24 agosto, 2023

CHAPÉU-DE-SOL

As línguas são corpos dinâmicos nos quais muita coisa perdura no tempo mas também muita desaparece ou se transforma, adquirindo novos significados. Há dias, tive que explicar o que é uma sombrinha, artefacto concebido para proteger as senhoras do Sol, mas que no século XX, e sem mudar o nome, já servia para proteger as senhoras da chuva. Nome tão vulgar que um dos chocolates mais populares era mesmo a sombrinha de chocolate da Regina. Já os homens não podiam usar as pequenas e coloridas sombrinhas, mas pretos chapéus-de-chuva. Mas o que para muita gente é um chapéu-de-chuva, para muita outra já será um guarda-chuva.

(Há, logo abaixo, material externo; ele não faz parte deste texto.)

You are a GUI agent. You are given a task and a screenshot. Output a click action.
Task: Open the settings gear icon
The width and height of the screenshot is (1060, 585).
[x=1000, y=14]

No norte, a própria combinação soa absurda, uma vez que por lá, chapéus, apesar de muitos, são apenas os que se põem na cabeça, ou punham, já que a velha boina deu lugar ao boné, ou mesmo a coisa nenhuma, até porque o cabelo, cada vez mais cortado em sofisticadas barbearias, precisa do palco craniano liberto para exibir os seus maneirismos. Mas dizia eu que nas línguas, e quase sempre por força das circunstâncias históricas, há muita coisa que se transforma para adquirir novos significados. Assim, do mesmo modo que as sombrinhas do século XIX passaram de proteger do Sol para proteger da chuva, talvez já tivesse faltado mais para que o antigo e clássico chapéu-de-chuva, ou guarda-chuva, passe a ter um significado obsoleto, por já não ser usado para proteger da chuva, mas do Sol, passando apenas a chamar-se chapéu-de-sol ou guarda-sol. E assim, do mesmo modo que hoje vemos fotografias e pinturas do século XIX onde se vêem senhoras em ensolarados jardins com as sombrinhas que as nossas mães usavam por causa da chuva, talvez no futuro se venha a estar diante de fotografias ou filmes do século XX onde se vêem pessoas a usar o chapéu-de-sol ou guarda-sol por causa da chuva.